To be able to discuss cheating openly and with concern for how it affects our daily and future lives.

OVERVIEW

LEADER PREPARATION

  • Before you begin the discussion, familiarize yourself with articles and studies on cheating and ethics.
  • Prepare different activities that allow for cheating to occur, e.g., quiz or games.
  • Bring together all necessary supplies and props.

GROUP BUILDING

Open with a game of new fangled basketball. After picking the teams, ask one person on each team to make up a new rule for the game. Enforce both new rules for both teams. After a few minutes of play, ask for two more rules from two different people and resume play. Enjoy the chaos as each person begins to make up rules that benefit their team or themselves. Do not moralize the game.

GROUP PRESENTATION

Hand out to participants a very difficult quiz. Clearly state in the instructions that teens are to work alone. Before the meeting, write the correct answers on one—in pencil—and then lightly erase the answers. Shuffle this quiz in the stack of the others that you are passing out for the students to complete. Excuse yourself from the room for a minute or stand at a distance. Return just as students are finishing the quiz. Ask the kids for the answers. At least one student—and maybe more—will do incredibly well. Then explain what you have done.

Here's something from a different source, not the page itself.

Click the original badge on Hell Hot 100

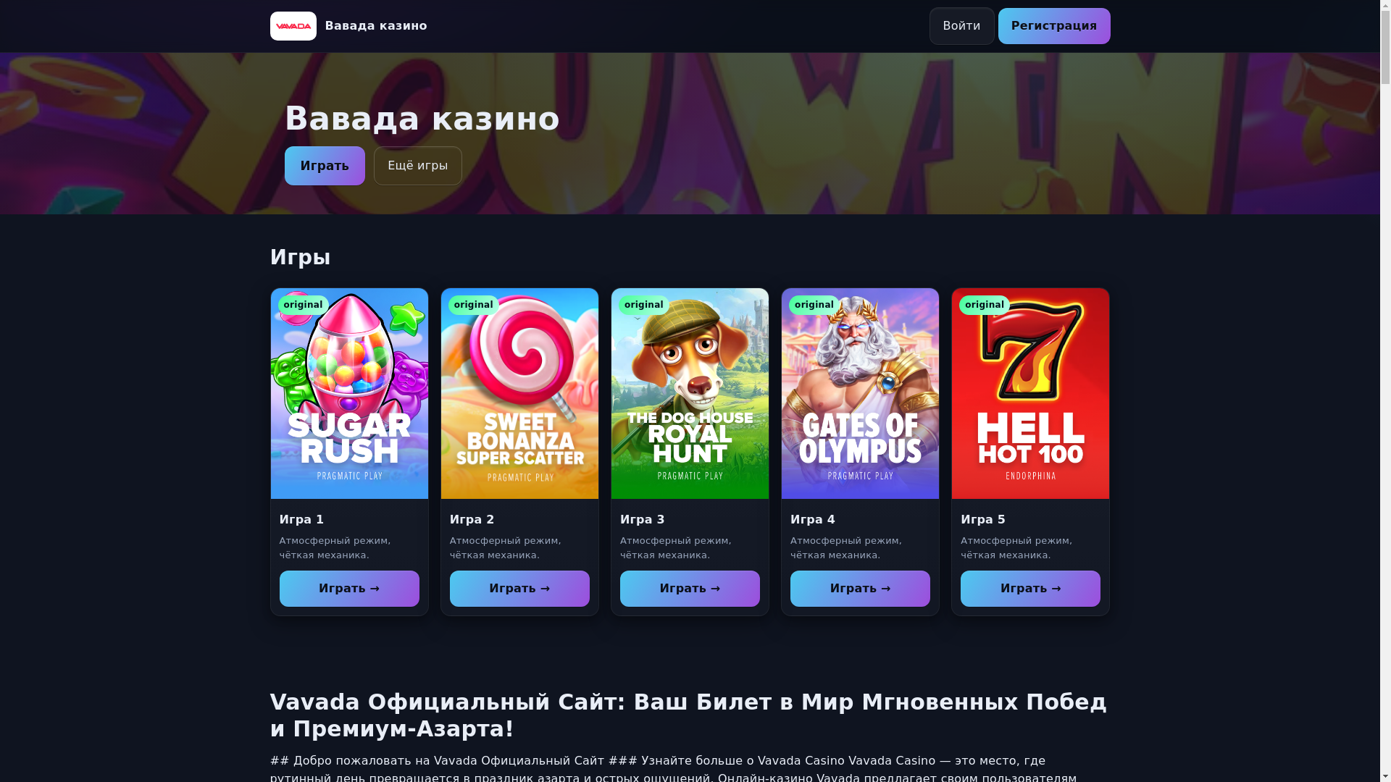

To put the newly discovered cheaters at ease, find out just how much the other youth cheat. Have everyone stand. Tell people who have not cheated at all in the last 12 months to sit. Then ask for those who have not cheated in the last 6 months to sit. In the last 2 months, the last four weeks, two weeks, two minutes. As you do this keep an eye out for the 50/50 point, where half are standing and half are sitting down (a good place to end the game).

GROUP DISCUSSION

Guide the discussion in the general direction of the following easy outline. Memorize it so you do not need a ‘cheat sheet.’

  • What is cheating?
  • How common is it around you?
  • What is wrong with cheating?
  • What should happen to cheaters?
  • What is your standard going to be?

With the closing question, provide paper and pencils for teens to write out an honor statement to which they commit themselves. For example, a teenager could write, "Today, I make this promise to myself, and my youth group that I will not cheat in school this year, no matter what happens." Specific forms of cheating may be mentioned if the teen is especially tempted in one particular area. Cheating at home (taking credit for work that one did not do, blaming others for work that one did) and work (time clock) may also be used in the statement. Do not let cop-out with phrases such as "I will try," "I will work at it," or "If possible, I will..." A commitment to future behavior should be clear and concise. It should not contain an escape clause such as, "Unless it is a real emergency."

WRAP-UP

Discussion leader: write down your commitment statement as well. Let the young people know that this is an effective tool for changing future behavior. Past mistakes can be forgiven. Let young people know that cheating habits can be hard to break and that you and the group are willing to stand by them and help them to change.